L’obiettivo è centrato: il chirurgo Rafael Grossmann, dell’Eastern Maine Medical Center, ha dimostrato come, garantendo la privacy del paziente, sia stato possibile fornire del materiale molto utile ad un hangout di Google+, una sorta di piazza virtuale per gli utenti del social network di Mountain View. Attraverso i Google Glass è stato in grado di mostrare in tempo reale, in video ma anche postando di alcune foto, una delicata operazione allo stomaco di un paziente.

Questo è un grandissimo risultato in campo medico, soprattutto secondo la community. Basta pensare che in questi giorni c’è stata una fortissima guerra in campo di tutela della privacy, che i Glass sembrerebbero non poter garantire. Infatti in Francia, mentre tutto ciò accade negli Stati Uniti, la CNIL, organo competente in materia di privacy, ha dato 3 mesi di tempo a Google per regolamentarsi e garantire più tutela, per non incorrere in sanzioni pecuniarie molto pesanti. Ma i transalpini non sono gli unici: Canada, Italia, Nuova Zelanda, Australia, Messico, Israele e Svizzera pretendono chiarimenti, in materia di Google Glass, da Larry Page, direttore esecutivo di Google.

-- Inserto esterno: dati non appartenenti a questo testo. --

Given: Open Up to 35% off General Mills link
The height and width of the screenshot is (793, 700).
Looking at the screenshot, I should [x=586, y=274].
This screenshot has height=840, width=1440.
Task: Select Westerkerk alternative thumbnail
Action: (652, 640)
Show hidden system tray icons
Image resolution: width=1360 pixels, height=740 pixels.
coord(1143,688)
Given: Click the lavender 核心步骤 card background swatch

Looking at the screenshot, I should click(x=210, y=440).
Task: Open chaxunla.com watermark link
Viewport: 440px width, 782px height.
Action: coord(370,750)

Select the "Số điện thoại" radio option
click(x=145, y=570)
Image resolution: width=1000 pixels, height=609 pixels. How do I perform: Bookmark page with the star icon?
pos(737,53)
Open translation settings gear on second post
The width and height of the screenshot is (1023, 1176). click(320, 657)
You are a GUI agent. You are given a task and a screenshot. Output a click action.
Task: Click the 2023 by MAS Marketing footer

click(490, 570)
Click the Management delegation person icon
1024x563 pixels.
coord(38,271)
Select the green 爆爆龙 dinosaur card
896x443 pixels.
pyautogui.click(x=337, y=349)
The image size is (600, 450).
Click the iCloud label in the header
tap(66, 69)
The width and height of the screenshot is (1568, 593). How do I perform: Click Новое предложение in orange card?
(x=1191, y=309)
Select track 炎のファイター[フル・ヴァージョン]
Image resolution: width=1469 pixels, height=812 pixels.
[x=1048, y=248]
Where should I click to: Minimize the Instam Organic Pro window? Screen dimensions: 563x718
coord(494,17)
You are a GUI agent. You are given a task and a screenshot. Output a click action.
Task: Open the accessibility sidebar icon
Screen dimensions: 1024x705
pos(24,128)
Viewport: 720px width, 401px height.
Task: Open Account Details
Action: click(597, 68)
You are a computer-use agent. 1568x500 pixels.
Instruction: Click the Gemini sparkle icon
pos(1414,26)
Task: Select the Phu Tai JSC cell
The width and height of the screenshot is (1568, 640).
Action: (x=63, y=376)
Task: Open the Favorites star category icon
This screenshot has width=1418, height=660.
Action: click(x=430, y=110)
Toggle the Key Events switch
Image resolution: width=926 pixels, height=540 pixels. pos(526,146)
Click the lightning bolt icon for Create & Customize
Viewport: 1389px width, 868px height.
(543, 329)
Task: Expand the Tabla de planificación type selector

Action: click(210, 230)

Per fortuna qualcuno però percepisce il futuro che si cela dietro questi occhiali. Grossmann non solo irrompe con questa scelta, dimostrando che è possibile tutelare, almeno nel campo medico, le persone, ma asserisce che: “Ho preso ogni precauzione per assicurare che la privacy del paziente, da cui ho ottenuto un consenso informato, fosse tutelata. Volevo dimostrare che questo è uno strumento intuitivo con grandi potenzialità per la salute, in modo particolare per la chirurgia. Potrebbero migliorare le consultazioni all’interno di una equipe, favorire il parere di esperti dall’esterno, ma anche rivelarsi un utile strumento didattico. Credo sia la prima volta che i Glass entrino in una sala operatoria e siamo riusciti a mostrare anche la tecnica endoscopica in modo veloce, economico e mantenendo anonima l’identità del paziente”. Che finalmente anche i più scettici riescano ad intravedere le grandi potenzialità dei Google Glass e si possano preparare ad un meraviglioso salto nel futuro?